Substrates (linoleate and arachidonate) and product hydroperoxide (HPODE) of the lipoxygenase catalytic reaction and one-electron redox reactions at the iron atom are depicted.

Lipid Binding to Lipoxygenase

The relatively large size of soybean lipoxygenase-1 (SBL1) (∼100 kDa) compared to the size of lipids means that detecting a difference in rotational correlation time of a lipid in solution and one bound tightly to the enzyme is suitable for EPR studies with spin-labeled lipids.

Doxy-stearates (stearic acid substituted with a 1-oxyl-2,2,4,4-tetramethyloxazolidine ring, DSAs)[8] and a headgroup spin-labeled lysolecithin (lyso-oleoylphosphatidylTEMPOcholine, LOPTC)[9] (Figure 3) provided an overview of the affinity of these lipids for lipoxygenase. The doxyl lipids have a free radical ring placed at carbons 5, 8, 10, 12, and 16 of the 18-carbon stearate chain. EPR determinations of protein-bound and free DSAs showed that the affinity of these lipids for the enzyme depends on the length of the methyl end of the hydrocarbon chain, and increases with ΔΔG of −190 cal/methylene.[8] (Note that since the entire DSA length has 18 carbons, in each case, there is also an unfavorable contribution to ΔΔG from exposure to solvent of the remaining methylenes on the polar end of the chain.) The depth of penetration into the hydrophobic cavity is limited by the bulk of the doxl ring of these stearate analogues. This conclusion has some analogy to understanding synthetic inhibitors of lipoxygenase that have long hydrocarbon chains variously substituted with aromatic rings.[10] To characterize motions of the polar end of a lipid bound to lipoxygenase, a spin-labeled lyso-lecithin (LOPTC) was also examined by EPR.[9] In the absence of protein, this lipid forms small micelles in water with polar ends extending outward. Close packing of the head groups gives rise to rapid spin exchange, and a single broad EPR signal. With lipoxygenase present, monomeric lipid is bound to the protein and the EPR signals indicate that, although the lipid is tethered to the protein by an acyl chain, the polar end is highly flexible, consistent with the polar end extending into solvent.[11]

Figure 3

Spin-labeled lipids used to study interactions with lipoxygenase are (A) a series of stearic acid derivatives with a doxy ring placed at different carbon atoms and (B) a lyso-oleoylphosphatidyl choline with a spin-label replacing one choline methyl group.
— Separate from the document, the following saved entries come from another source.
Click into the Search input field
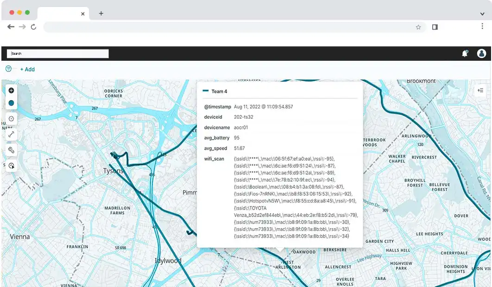 (58, 54)
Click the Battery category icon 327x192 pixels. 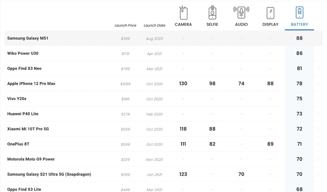(299, 13)
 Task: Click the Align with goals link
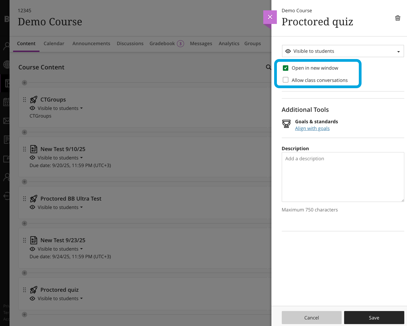312,128
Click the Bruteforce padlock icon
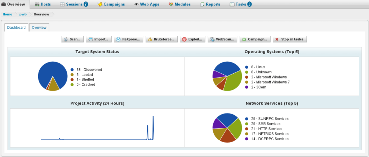The height and width of the screenshot is (157, 369). coord(150,39)
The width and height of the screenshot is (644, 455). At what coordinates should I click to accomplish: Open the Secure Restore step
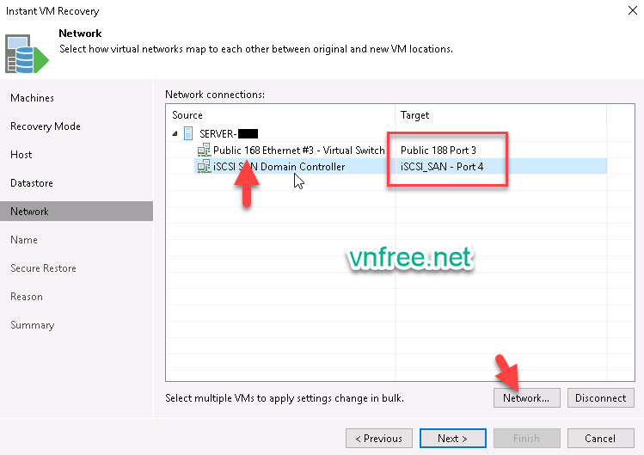(43, 268)
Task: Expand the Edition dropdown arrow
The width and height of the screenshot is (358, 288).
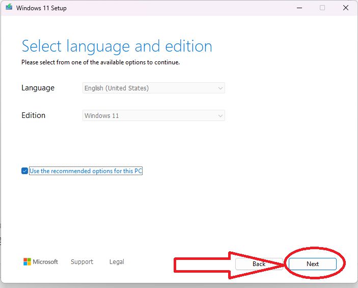Action: point(220,116)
The EPR Structure of a Lipid–Lipoxygenase Complex

Pulsed dipolar EPR spectroscopy (PDS) techniques are a subset of time-domain EPR based on pulse sequences that select for dipolar spin–spin components of relaxation.[12] Dipolar contributions to relaxation depend on the distance between spin pairs and on the orientation of the interspin vector in the magnetic field. Spin pairs are either introduced into a macromolecule by mutation and, generally, chemical modification, or include a natural spin, for instance an iron–sulfur center.[13] Dipolar interaction between nitroxide spin-labels is the most extensively studied, but nitroxide-to-metal dipolar relaxation provides an emerging alternative.[14,15]
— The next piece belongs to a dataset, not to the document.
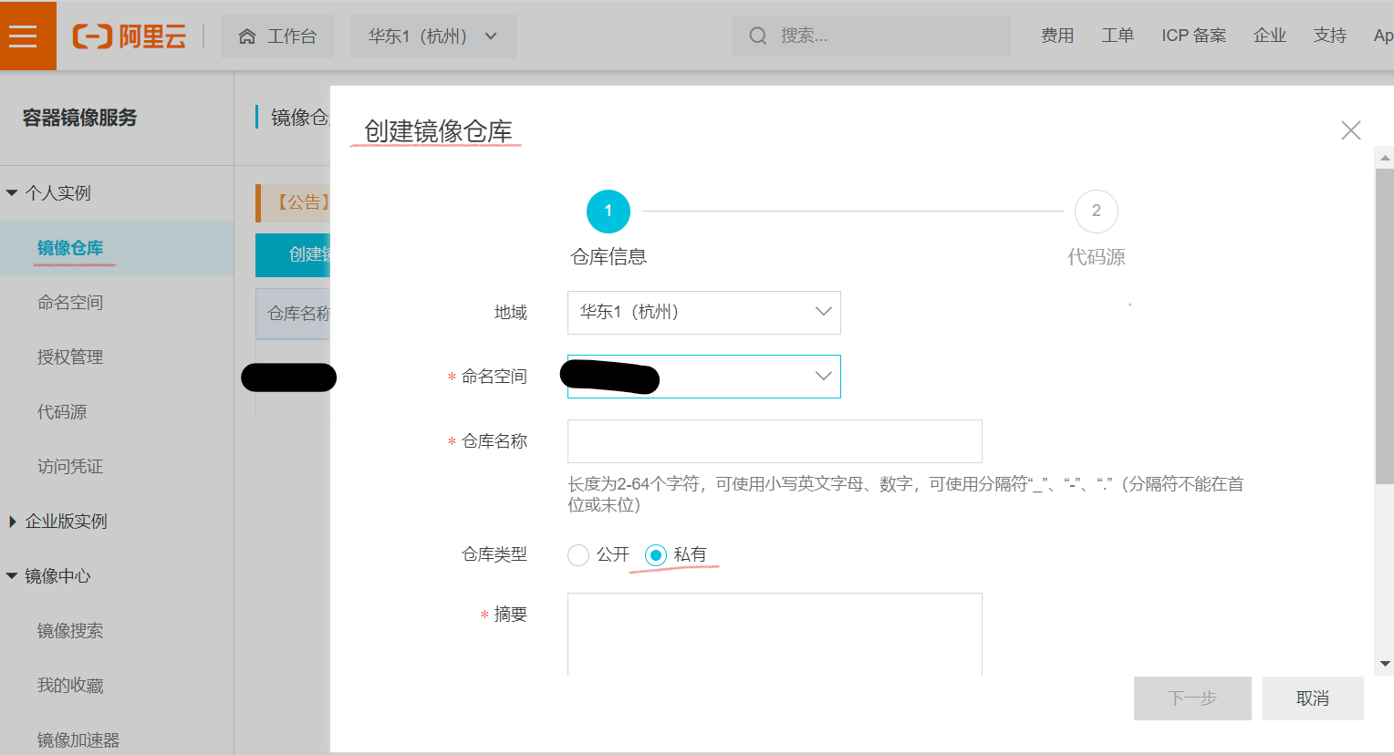Expand the 企业版实例 tree section
Image resolution: width=1394 pixels, height=755 pixels.
click(12, 522)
To determine the location of the polar end of a lipid substrate analogue bound to the SBL1 structure, collaboration on PDS experiments was initiated with Peter Borbat and Jack Freed at the ACERT EPR Center (Cornell).[9]

The experimental objective was to determine distances from the polar end of a paramagnetic lipid to nitroxide spins placed on selected sites of lipoxygenase, and then by triangulation place the lipid spin. The lipids examined included primarily LOPTC but also 8-DSA (Figure 3). The internal cavity of SBL1 in the crystal structures is not open, but it nears the surface in two places that are distant from each other. A geometrical solution to locating the spin of a small molecule then requires a minimum of four grid sites that adequately represent the volume of the macromolecule. We chose five sites near the surface of the SBL1 structure and introduced spins by mutating natural side chains to cysteine and reaction with a methanethiosulfonate reagent that substitutes a spin-label moiety on sulfur, creating the amino acid R1 (Figure 4A).

Figure 4

Lipid polar headgroup located by pulsed dipolar EPR spectroscopy with (A) a grid of five lipoxygenase side chains, mutated in pairs by spin-labeling. The spin-labeled residue numbers are, proceeding clockwise from the uppermost, F270R1, L480R1, A619R1, and F782R1, and the one in the middle is A569R1. The chemical structure shown is the spin-label side chain of R1 that has five rotatable bonds. (B) Calculation of one-dimensional probability distributions, P(r), based on time-domain decays (see Supporting Information in ref (9)). Pairs of residue numbers are indicated, for example, as 480:782 for double-labeled pair L480R1 and F782R1. Structural inset (B, upper right) gives the 1 and 2σ volume distribution solved for the spin of a bound LOPTC (cyan ovals). Pulsed EPR data and analysis were by Peter Borbat (Cornell). Adapted with permission from parts of Figures 2, 3, and 6 of ref (9), 2012, Elsevier.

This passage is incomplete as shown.